I spend far too much time in Google Earth. I look at where I've been and where I'd like to go. I look at where I grew up and where I live now. I follow roads, rivers, canals and railway lines. I even collate libraries of placemarks of great places I visited abroad, and send them to friends who ask me for recommendations of where to stay/eat/drink/party/relax in those far flung places.
Hello, my name is Chris, and I'm a Googleearthaholic.
Something Google introduced in one of the last updates was the ability to go back in time, imagery wise you'll understand. This was moderately cool, for example I could go back from 2008 to 2003 for the imagery of where I grew up, and see how much of the local wood has been chopped down, how many acres of hop gardens we've lost recently. Yes, it was quite depressing, but interesting nonetheless.
Now though, there is a far better option available to us for historical viewing. In London, you can rewind the clock to 1945. Not satellite imagery of course but pictures from an end-of-the-war aerial photographic survey. This is fascinating. It is brilliant, and it's already cost me several hours. All those hideous buildings you always suspected were put up in the place of a bomb site, now you can see the actual bomb crater.
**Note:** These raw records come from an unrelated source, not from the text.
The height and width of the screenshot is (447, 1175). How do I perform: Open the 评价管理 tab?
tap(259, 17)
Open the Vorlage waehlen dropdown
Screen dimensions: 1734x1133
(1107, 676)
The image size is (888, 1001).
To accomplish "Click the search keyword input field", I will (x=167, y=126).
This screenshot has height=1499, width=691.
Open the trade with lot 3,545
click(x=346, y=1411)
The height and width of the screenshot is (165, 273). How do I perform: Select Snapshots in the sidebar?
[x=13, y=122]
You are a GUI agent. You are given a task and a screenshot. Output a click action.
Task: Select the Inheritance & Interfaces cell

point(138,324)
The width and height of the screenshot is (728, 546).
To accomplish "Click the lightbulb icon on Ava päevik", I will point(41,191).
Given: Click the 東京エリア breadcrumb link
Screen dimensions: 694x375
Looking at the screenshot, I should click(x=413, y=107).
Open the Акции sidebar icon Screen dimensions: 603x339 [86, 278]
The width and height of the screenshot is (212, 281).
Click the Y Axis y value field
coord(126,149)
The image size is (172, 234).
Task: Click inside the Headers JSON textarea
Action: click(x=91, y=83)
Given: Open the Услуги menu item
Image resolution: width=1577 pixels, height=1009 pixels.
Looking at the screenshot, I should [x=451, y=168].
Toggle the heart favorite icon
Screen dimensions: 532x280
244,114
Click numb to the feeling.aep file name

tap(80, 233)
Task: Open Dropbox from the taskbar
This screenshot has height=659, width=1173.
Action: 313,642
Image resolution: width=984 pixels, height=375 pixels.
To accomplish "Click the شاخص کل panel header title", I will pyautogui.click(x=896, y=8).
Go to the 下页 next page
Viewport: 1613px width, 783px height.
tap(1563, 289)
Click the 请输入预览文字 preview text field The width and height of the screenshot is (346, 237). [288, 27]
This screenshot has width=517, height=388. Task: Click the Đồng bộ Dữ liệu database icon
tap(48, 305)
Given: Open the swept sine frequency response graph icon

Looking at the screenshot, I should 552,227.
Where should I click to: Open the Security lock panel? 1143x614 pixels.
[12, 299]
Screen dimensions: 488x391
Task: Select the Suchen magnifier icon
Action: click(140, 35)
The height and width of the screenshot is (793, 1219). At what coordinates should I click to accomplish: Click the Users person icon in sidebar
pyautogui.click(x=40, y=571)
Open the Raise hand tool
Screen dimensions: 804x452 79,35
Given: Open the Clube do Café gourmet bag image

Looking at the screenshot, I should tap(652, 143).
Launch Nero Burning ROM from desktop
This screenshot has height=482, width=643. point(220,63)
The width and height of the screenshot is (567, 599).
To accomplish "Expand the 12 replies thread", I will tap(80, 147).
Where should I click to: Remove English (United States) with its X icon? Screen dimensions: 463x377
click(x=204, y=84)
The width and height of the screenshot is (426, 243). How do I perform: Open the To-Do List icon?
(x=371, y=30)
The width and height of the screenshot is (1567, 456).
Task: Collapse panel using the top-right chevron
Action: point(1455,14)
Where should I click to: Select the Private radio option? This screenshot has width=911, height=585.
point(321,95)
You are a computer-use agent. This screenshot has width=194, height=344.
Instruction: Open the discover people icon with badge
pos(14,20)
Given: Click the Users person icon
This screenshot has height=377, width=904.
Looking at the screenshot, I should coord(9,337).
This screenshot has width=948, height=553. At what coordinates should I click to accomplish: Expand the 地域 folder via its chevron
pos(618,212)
Less morbidly, you can see the dying days of our city's industrial past - the docklands that were such a German bomb-magnet are, in these pictures, actual docklands, not a glass-and-steel agglomeration of shagpads and highrise office blocks called "Docklands". And what's that in White City, where the BBC is now? It's the Olympic Stadium! The actual Olympic Stadium, from the 1908 Summer Games. We see parks still "under the plough" as giant Dig For Victory allotments along with now-vanished infrastructure such as Holborn Viaduct station and myriad gasometers.
The pictures take a little getting used to, but perseverance here really pays off. Generally, white space is a bomb site, though there also clouds across some of the areas. Have a go!
This was originally posted in February 2011, before the excellent Bombsight project went live online, of which more anon.